Na virada do século XX, a compreensão das
causas da pobreza renovou-se. A pobreza deixou de ser vista como resultado das
falhas morais dos mais pobres (apesar de nunca desaparecer completamente essa
concepção) e passou a ser vista como consequência de choques e forças
econômicas agravadas pela desigualdade já presente.
O economista Alfred Marshall, em Princípios da Economia (1890), reclamava que filhos de pais pobres recebiam pouca educação, o que o estimulou a elaborar
várias políticas de combate à pobreza na modalidade de promoção, em que ações debelariam permanentemente a situação de pobreza. Para ele, as crianças deveriam ser auxiliadas a sair da pobreza,
inclusive via financiamento por um imposto de renda progressivo. Também,
antecipou a concepção de que a desigualdade é inibidora do desenvolvimento.
Na sociedade, as famílias mais pobres começaram
a investir na educação dos seus filhos, uma vez que não só a saúde teveavanços derrubando as taxas de mortalidade, como também houve uma nova percepção de
aumento da mobilidade social. Demandando por mais educação para o seus filhos,
os pais objetivavam a própria melhora do bem-estar futuro, pois os sistemas de
previdência ainda não se desenvolveram. Mas, ao contrário de antes, as
famílias passaram a apostar na qualidade de suas crianças e não mais
quantidade; a taxa de fertilidade caiu.

══════

TAREFAS PROPOSTAS
1. Reproduza fielmente, do trecho sobre a pobreza, a passagem que vai de "Na virada do" até "desigualdade já presente.".
2. Transcreva linha por linha, sem alterações, toda a listagem que aparece abaixo e deixe as imagens de fora.

══════

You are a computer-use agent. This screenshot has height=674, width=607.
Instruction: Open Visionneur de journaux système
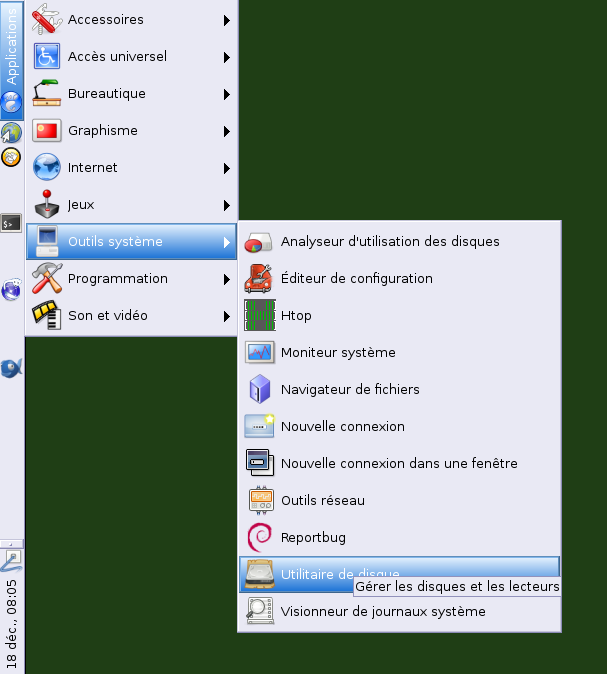point(383,611)
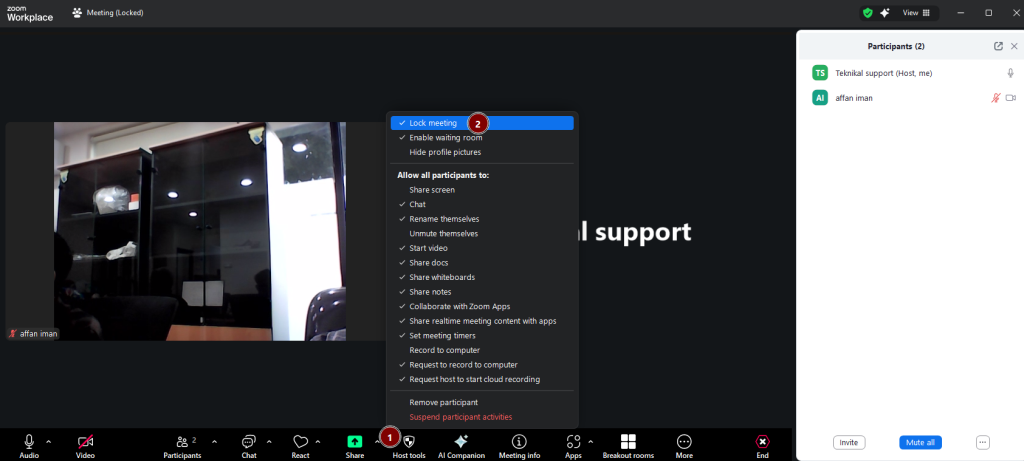Pop out the Participants panel

[998, 46]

══════

RESPOSTAS DADAS
1.
Na virada do século XX, a compreensão das
causas da pobreza renovou-se. A pobreza deixou de ser vista como resultado das
falhas morais dos mais pobres (apesar de nunca desaparecer completamente essa
concepção) e passou a ser vista como consequência de choques e forças
econômicas agravadas pela desigualdade já presente.

2.
You are a computer-use agent. This screenshot has height=674, width=607.
Instruction: Open Visionneur de journaux système
point(383,611)
Pop out the Participants panel

[998, 46]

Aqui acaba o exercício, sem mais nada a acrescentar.